ラーナと名乗ったその女の子は、そう言ってにこやかに笑った。

いかにも穏やかで優しそうな、可愛らしい女の子って感じの子だ。


「へんっ!そんな呑気に挨拶してる場合かよ、です。そもそも、こんな出会ったばかりで得体のしれないヤツらに対して、仲良くしようなんて軽々しく言うな、ですよ」

「このツンツンしててとっても可愛らしいのが、私の妹で……ネピィちゃんって言います。お口は少しだけ悪いかもですけど、中身は良い子なので、仲良くしてあげてくださいね」

「はああ!??何おかしなこと言ってやがるですかラーナ姉!脳味噌お花畑は黙ってろ、です!」

「……なにも……おかしく……なんて、ないわよ……?ネピィちゃん、とっても……良い子……だもの……」

「クロハ姉はそのボソボソ声で喋るのをやめろ、です!その声で言われると余計腹立つんですよ!」

「うう……。だ、だって……知らない人がいっぱいで……」

「うんうん、大丈夫ですよお姉ちゃん。……えっと、こちらが私達三姉妹の頼れる長女、クロハお姉ちゃんです!ちょっとだけ人見知りなんですけど、優しくていざという時にはとっても頼りになるんですよっ」

「……そ、そんなこと……ない……よ……」

ラーナちゃんに言われ、クロハさんは恥ずかしそうにうつむく。


「それで、そちらの方がコトハちゃん、ですよね?ソラネちゃんの親友だっていう」

「うん、そうだよ!ワガママで人見知りで寂しんぼだけど、…………。えっと…………」

「おい。フォローもしっかり入れんかい」

「あはは、冗談だよ!いざって時は、身を挺して守ってくれる私の騎士(ナイト)様だもんね!」

「ナ、ナイ……!??……ん。ま、まあよろしい……」

「あれっ、琴葉照れてる?」

「あ、あんたが変なこと言うからでしょ!もう……」

「へへ。

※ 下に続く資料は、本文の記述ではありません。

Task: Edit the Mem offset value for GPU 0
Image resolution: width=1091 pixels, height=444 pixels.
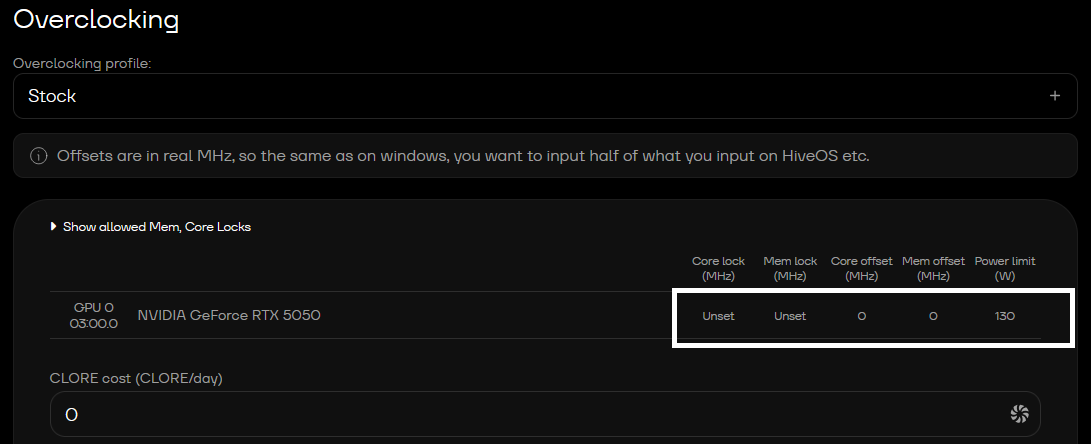Action: [x=933, y=316]
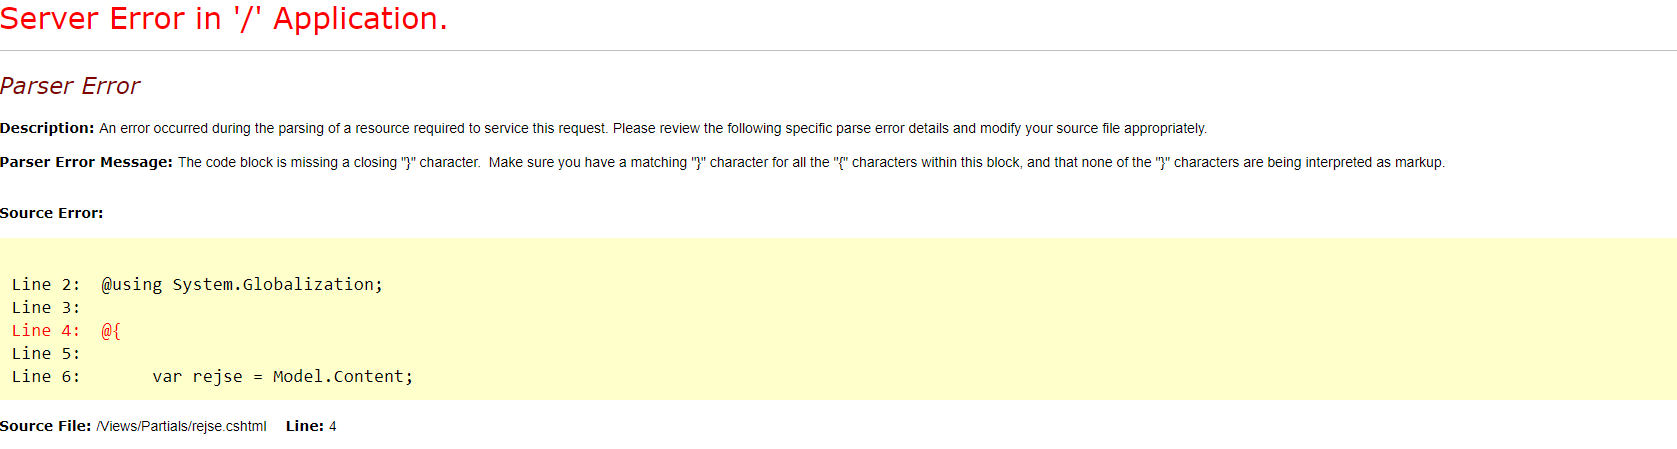The height and width of the screenshot is (449, 1677).
Task: Click the 'Source Error:' label
Action: [51, 213]
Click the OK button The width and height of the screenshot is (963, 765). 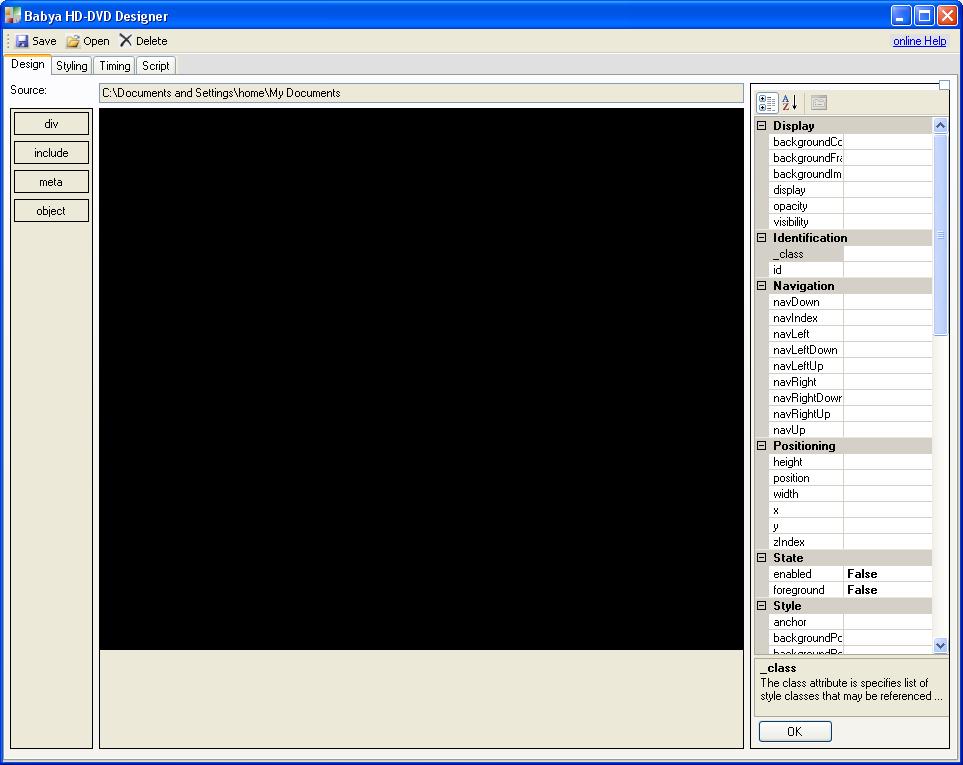coord(795,731)
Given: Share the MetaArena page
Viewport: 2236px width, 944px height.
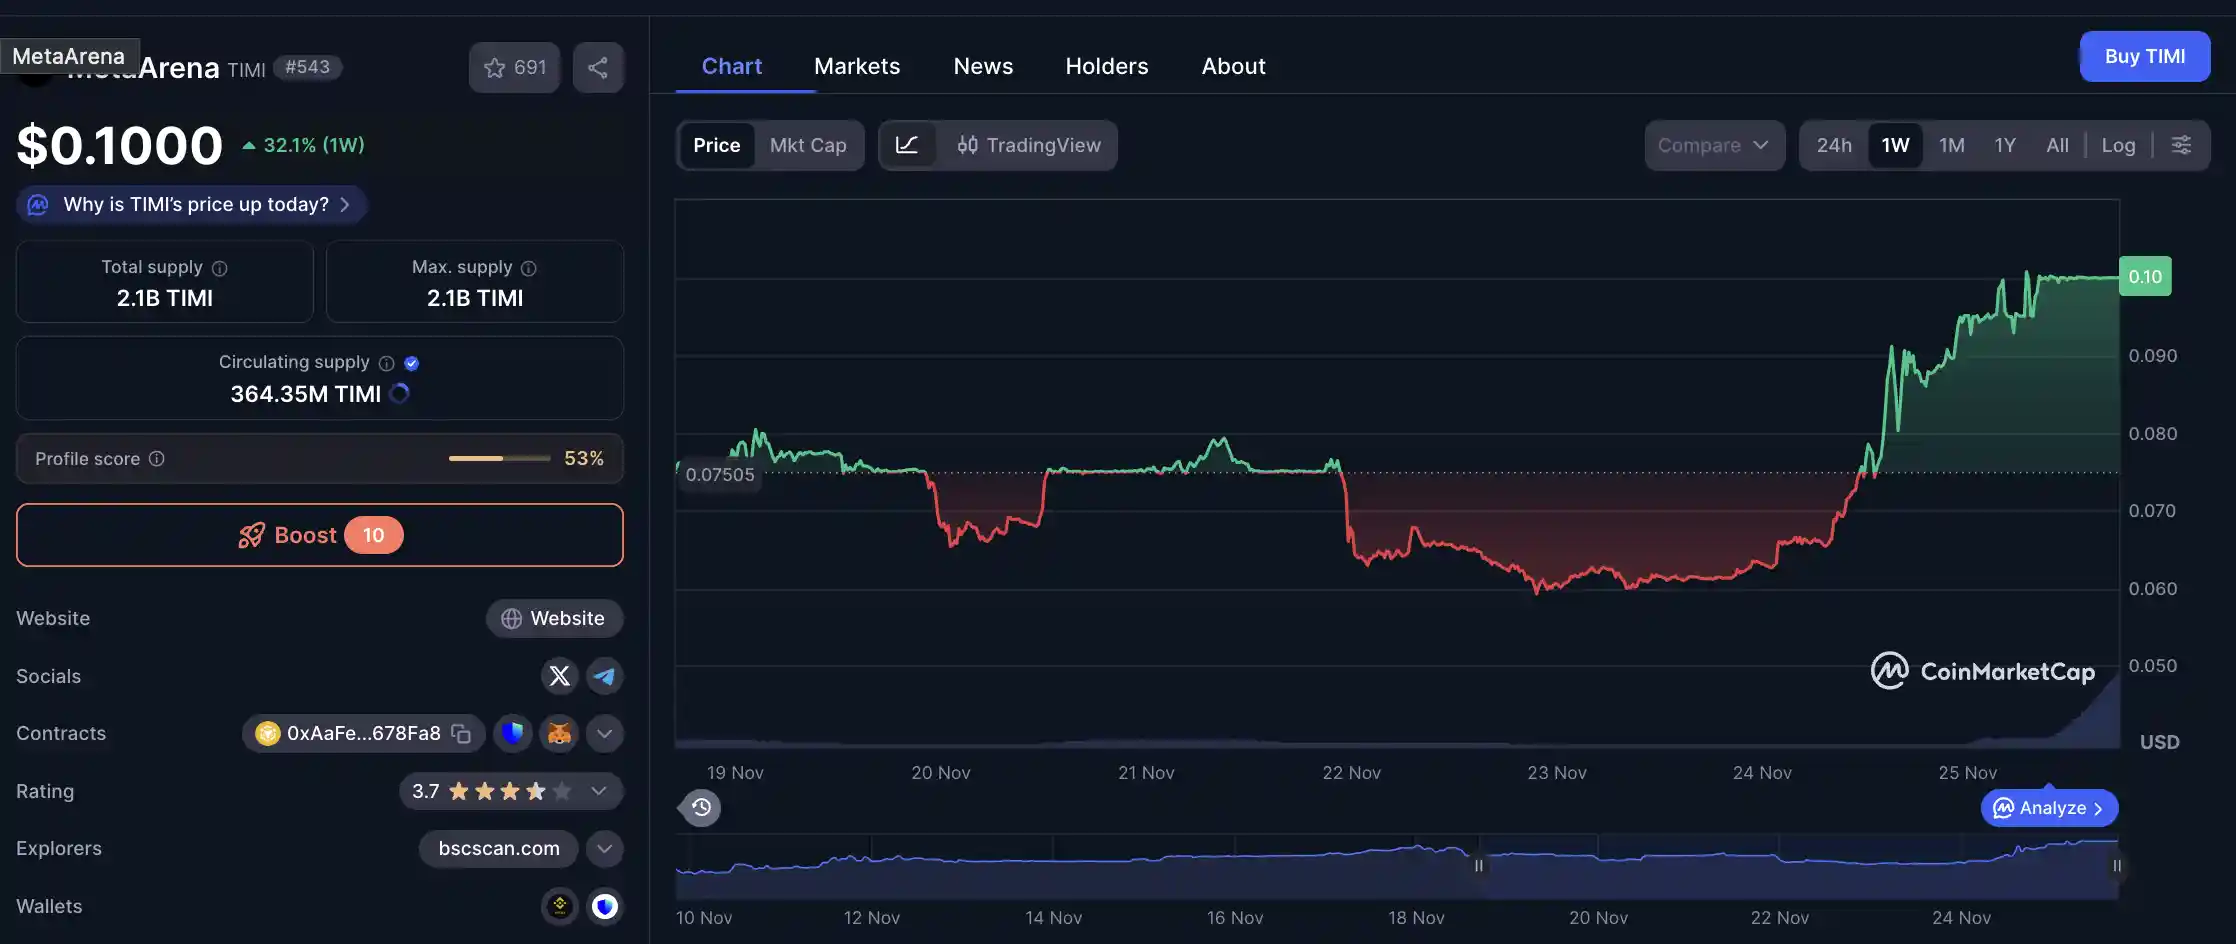Looking at the screenshot, I should pyautogui.click(x=598, y=67).
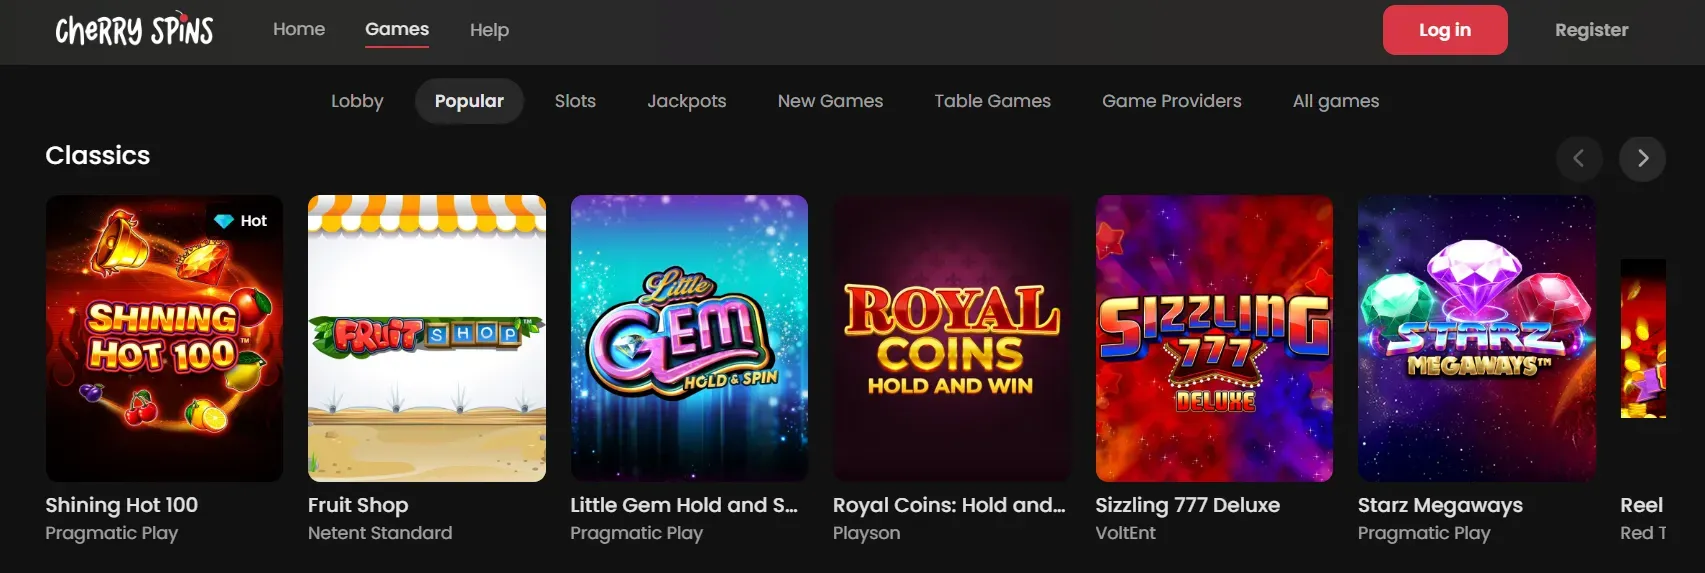The image size is (1705, 573).
Task: Play Sizzling 777 Deluxe thumbnail
Action: (x=1214, y=338)
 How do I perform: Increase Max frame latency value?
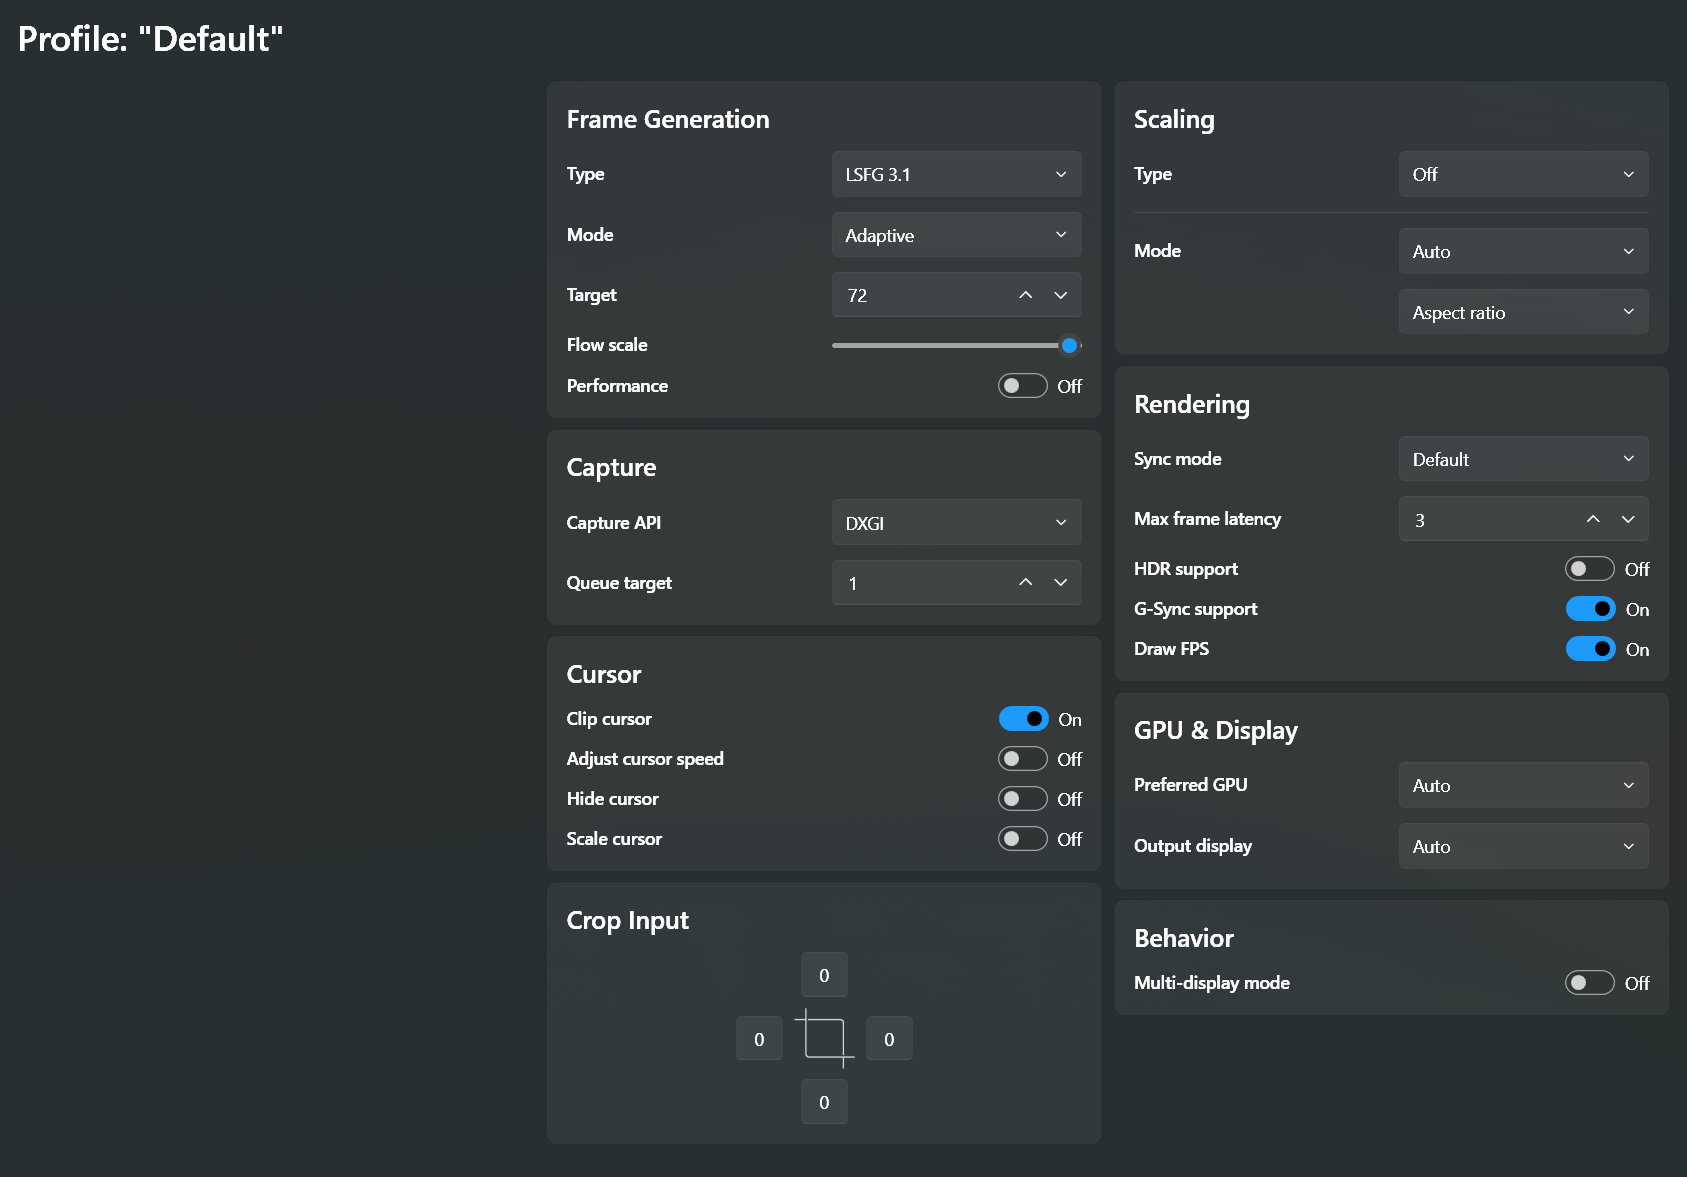(x=1593, y=519)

こういう恥ずかしがり屋で可愛いところも、琴葉の良いところでーす!」

空音は、私の両肩に手を置きながら笑顔で言う。

くっ……!

また軽々しくそんなこと……小悪魔め……!


「うふふ。お二人とも、とっても仲が良いんですね」

「公共の場でイチャイチャすんな、ですよ。見てらんね…………ん?な、なんですかお前……。なんでそんなにこっちを見てんですか?」

ネピィちゃんの視線の先を見ると、ユーリさんがじーっとネピィちゃんの方を見つめていた。

…………あ。

「あの目」は……。


「失礼。いいや、君達もなかなかどうして、仲良しで素敵な姉妹だと思ってね」

「本当ですか?うれしいです。ねっ、お姉ちゃん」

「……ふふ……うん……そう…………ね……♪」

「それで君達、姉妹百合という言葉を知っt」

「ユーリ様」

暴走しかけたユーリさんを、メナちゃんが冷たく制止する。


「わ、分かったよメナちゃん。確かに他所見はよくないね。これまで通り、『ことそら』だけを推していくことにするよ」

……うん、ダメだ。全然分かってない。


「…………はぁ」

メナちゃんは、呆れかえったような大きなため息を吐いた。